Data for locating visible targets
━━━━

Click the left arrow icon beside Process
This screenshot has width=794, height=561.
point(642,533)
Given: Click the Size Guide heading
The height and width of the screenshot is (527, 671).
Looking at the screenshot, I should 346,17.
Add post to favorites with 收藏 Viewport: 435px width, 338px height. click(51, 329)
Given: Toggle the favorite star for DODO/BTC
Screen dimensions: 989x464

━━━━

• AIM OF THE EXERCISE:
Can you quote every one of the lines above without changing anything?

• TASK RESULT:
Click the left arrow icon beside Process
This screenshot has width=794, height=561.
point(642,533)
Given: Click the Size Guide heading
The height and width of the screenshot is (527, 671).
Looking at the screenshot, I should 346,17.
Add post to favorites with 收藏 Viewport: 435px width, 338px height. click(51, 329)
Given: Toggle the favorite star for DODO/BTC
Screen dimensions: 989x464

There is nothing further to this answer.